MichaelSolati/geofirestore-js

Document structure and future customization

rahulravindran0108 opened this issue · 4 comments

This is more of a question than a bug. I noticed that the document
needs to follow a specific structure. So, new projects most likely
use firestore as opposed to realtime database. Hence, most use-cases
will try to find a firestore port of geofire on pretty much all platforms.

I'm coming from iOS side and it looks like the implementation there
uses a flat structure like:

g: geohash (String)
l: (lat, long) (GeoPoint)

I'm looking to do the same for the web but this library has a
different structure to it. I do have some work-arounds I can do to save
time but is this a reasonable enough change I can make after forking ?
If so, could you provide a code hint ?

Aside: It looks like from a functionality perspective - two things needed are
the geohash itself and the lat/long as GeoPoint. Why not let them be passed as
custom keys just like the way collection name is configurable ?

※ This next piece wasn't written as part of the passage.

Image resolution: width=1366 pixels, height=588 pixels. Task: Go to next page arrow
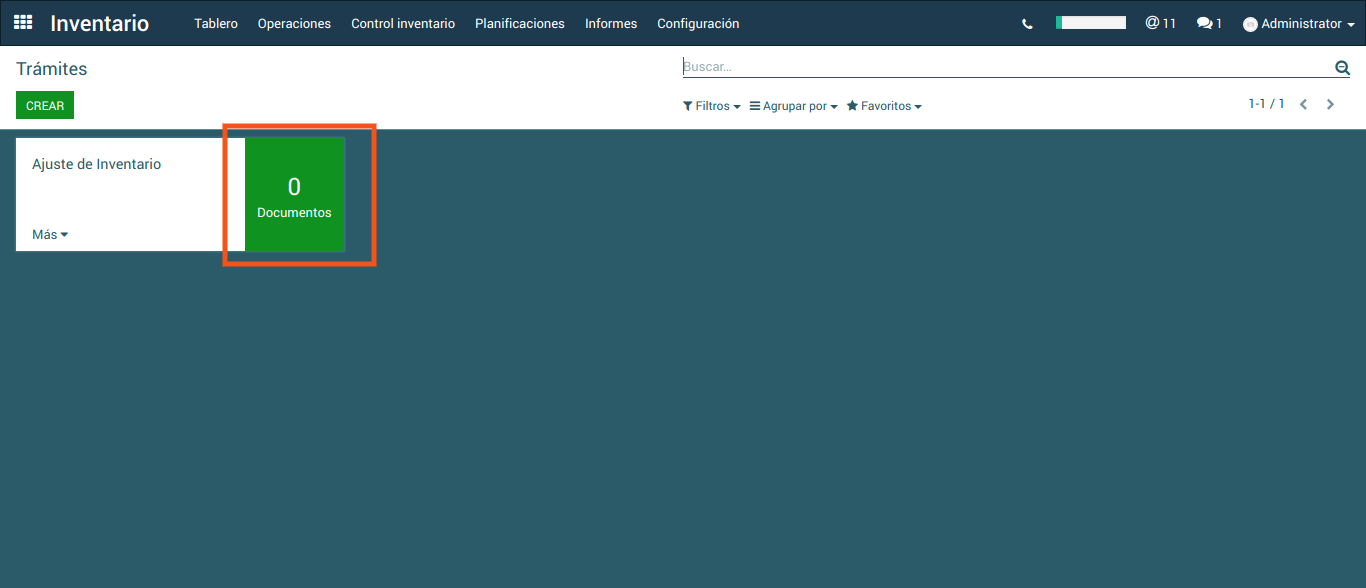click(1330, 104)
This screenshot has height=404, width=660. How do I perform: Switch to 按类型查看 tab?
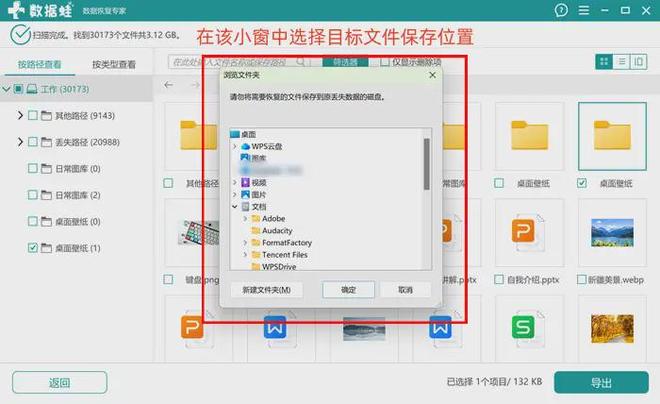(x=113, y=64)
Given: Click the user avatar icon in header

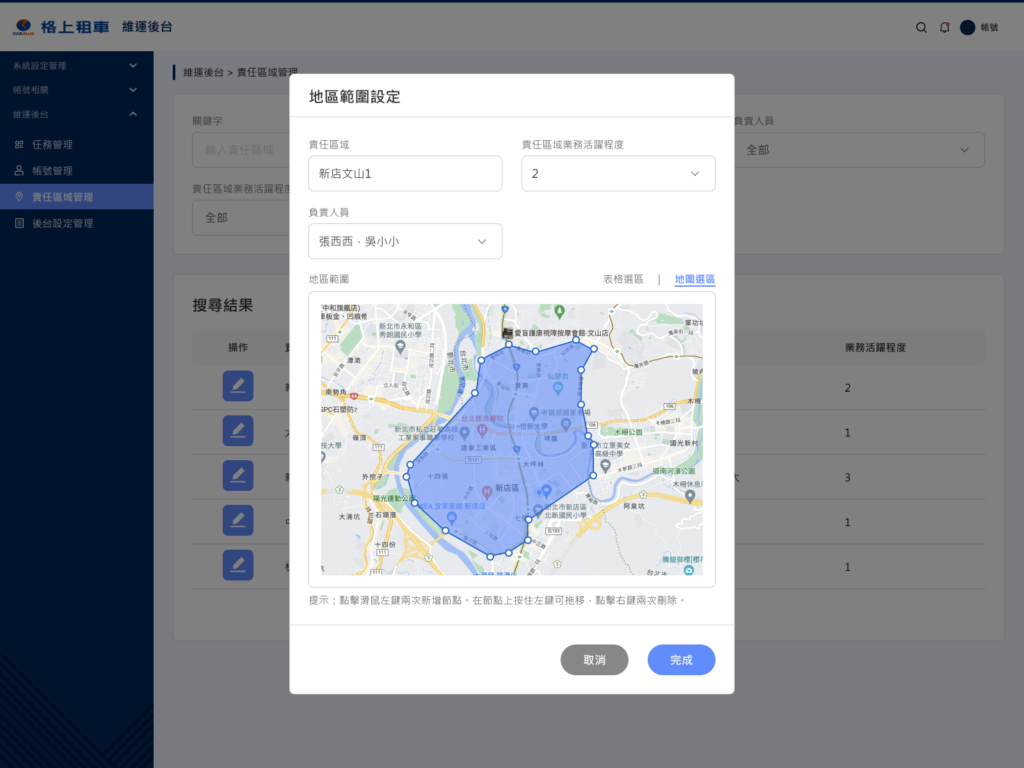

In earlier versions of this library (v3, v2, and v1) a similar data structure as geofire was used, where there was a g and l field, but user data was stored in a d object. The user only ever had the d object returned, and never saw the other fields. A reason for that is I didn't want to have multiple fields that a user could manipulate by accident, so I abstracted all the fields the library added. All an user had to provide was the document, the library would put it into the d field, and when they queried the library would only return the d field.

This led to some confusion though, as when a developer would look at the data structure in their collections they'd see the d field and think that they needed to add it to their queries and what not.

The new structure with user data being at the top level and all the geofirestore data being embedded in the g field came after feedback about thed field being confusing as well as me not wanting to have that heavy of an influencein users data. When/if the Firebase team opts to support geoqueries natively then all a developer would have to do is remove the g field. In regards to using a custom key that's defined when you to define a collection, I actually think that's a good idea! I'll probably include that in the next version of the library. (End of the week(?))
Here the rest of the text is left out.